**What to produce**. Copy, without a single change, each line from the one that holds "Viewport: 503px width, 448px height." to the bottom of the entries below, and drop any pictures.

##### Entries supplied #####

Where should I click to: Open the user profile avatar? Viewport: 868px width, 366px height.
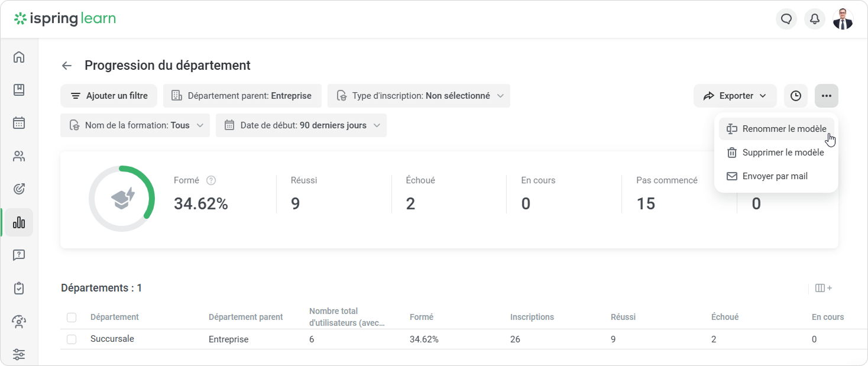843,20
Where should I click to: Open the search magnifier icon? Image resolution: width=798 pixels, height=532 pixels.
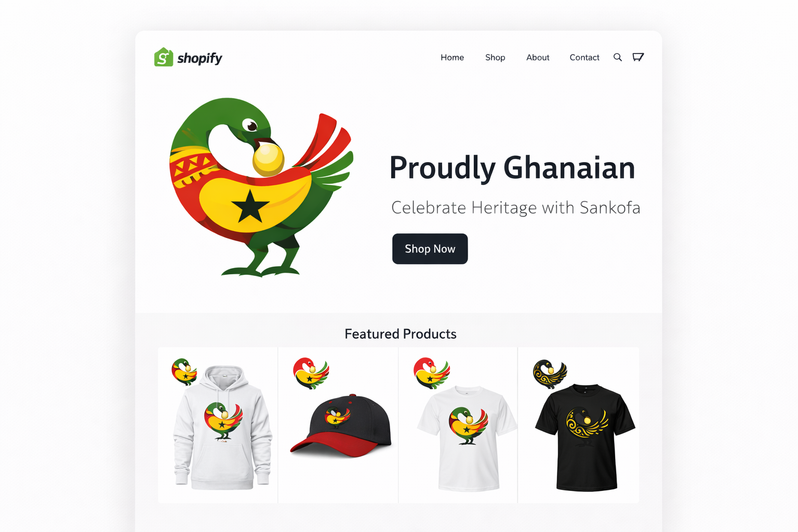pyautogui.click(x=617, y=57)
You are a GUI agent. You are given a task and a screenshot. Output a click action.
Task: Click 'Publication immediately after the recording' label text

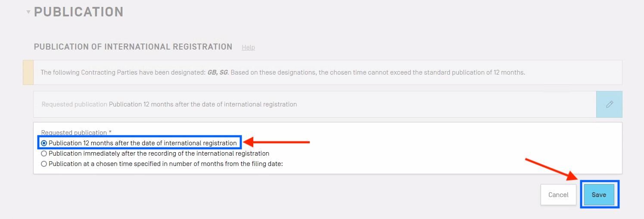tap(159, 153)
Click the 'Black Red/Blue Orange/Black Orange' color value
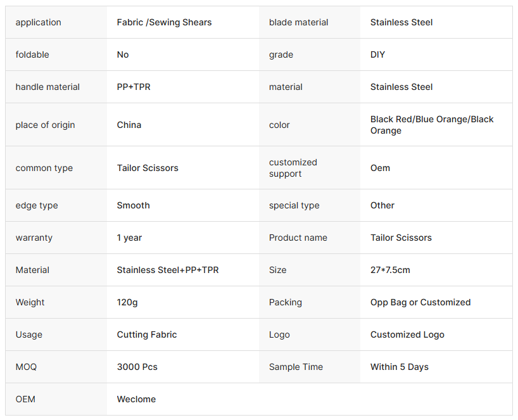518x420 pixels. click(432, 125)
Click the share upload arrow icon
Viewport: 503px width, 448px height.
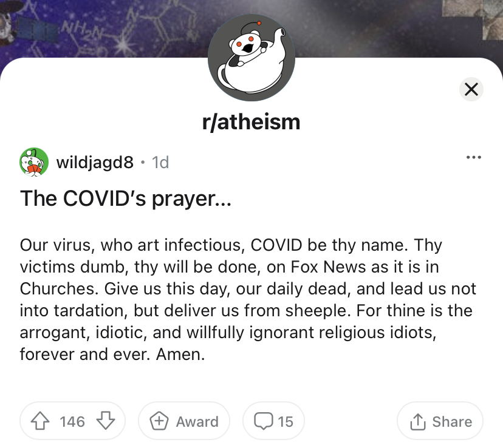(x=418, y=421)
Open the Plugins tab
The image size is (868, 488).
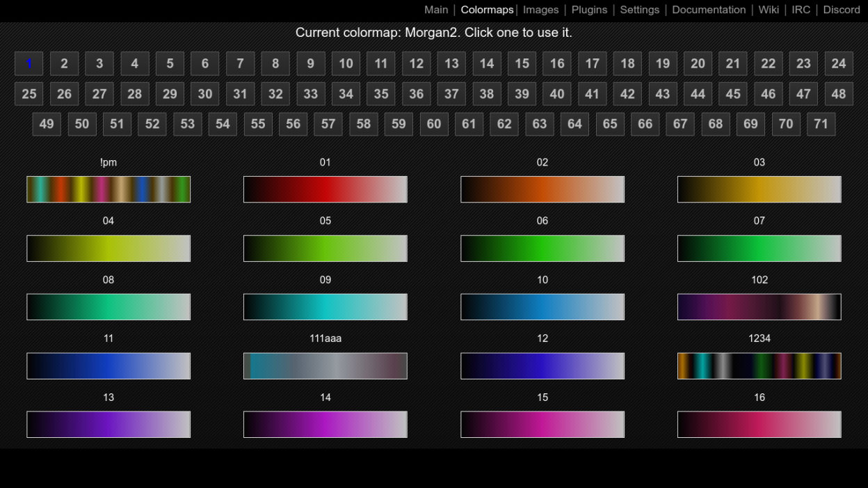pyautogui.click(x=589, y=10)
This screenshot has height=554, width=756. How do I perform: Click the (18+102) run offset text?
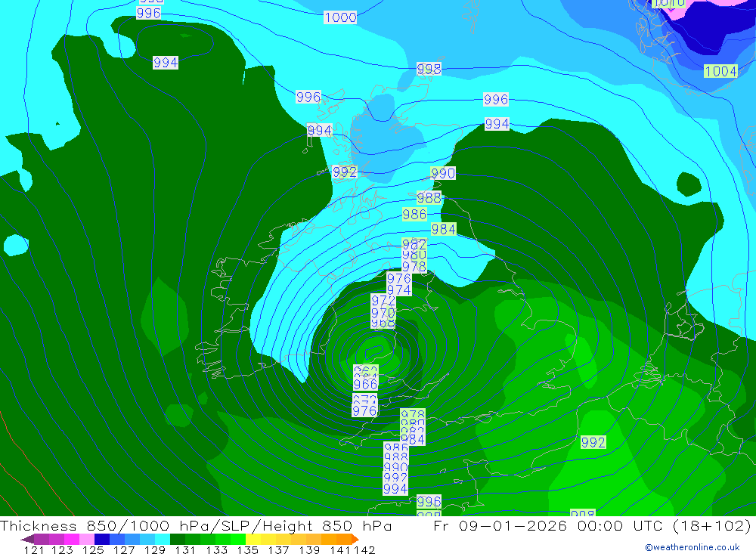[708, 526]
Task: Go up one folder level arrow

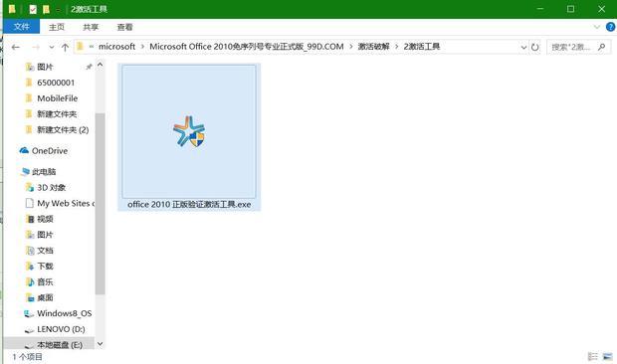Action: click(65, 47)

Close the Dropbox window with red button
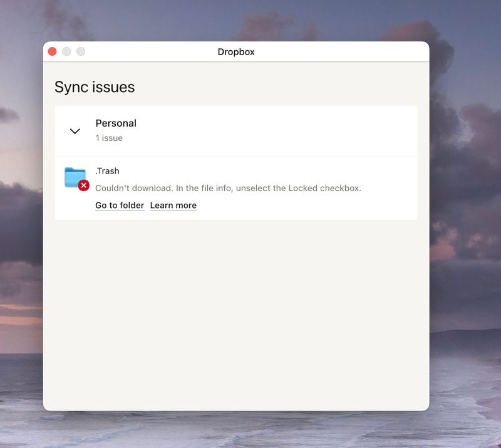click(53, 51)
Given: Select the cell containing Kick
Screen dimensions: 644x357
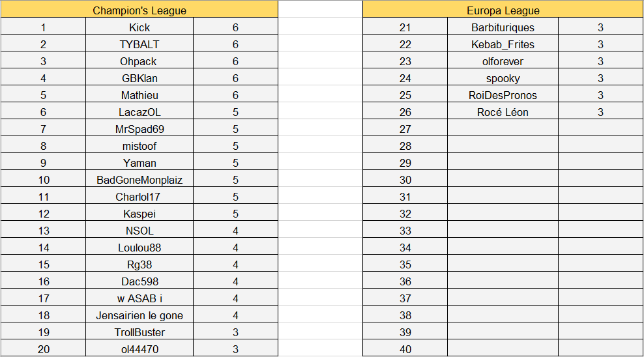Looking at the screenshot, I should [x=139, y=27].
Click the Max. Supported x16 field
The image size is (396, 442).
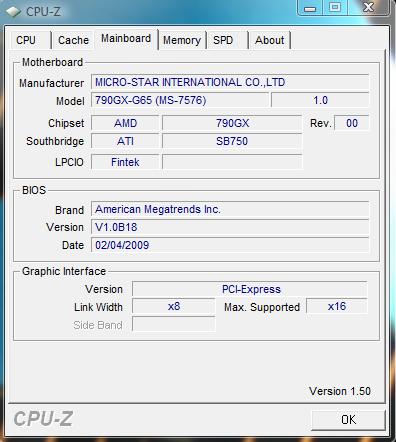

#####

**Answer to this task**.
Viewport: 503px width, 448px height.
(x=418, y=421)
Open the Plugins tab
The image size is (868, 488).
pyautogui.click(x=589, y=10)
This screenshot has height=554, width=756. How do I perform: Click the (18+102) run offset text?
[708, 526]
Task: Go up one folder level arrow

Action: click(65, 47)

Close the Dropbox window with red button
click(53, 51)
Given: Select the cell containing Kick
Screen dimensions: 644x357
Looking at the screenshot, I should [x=139, y=27].
Click the Max. Supported x16 field
The image size is (396, 442).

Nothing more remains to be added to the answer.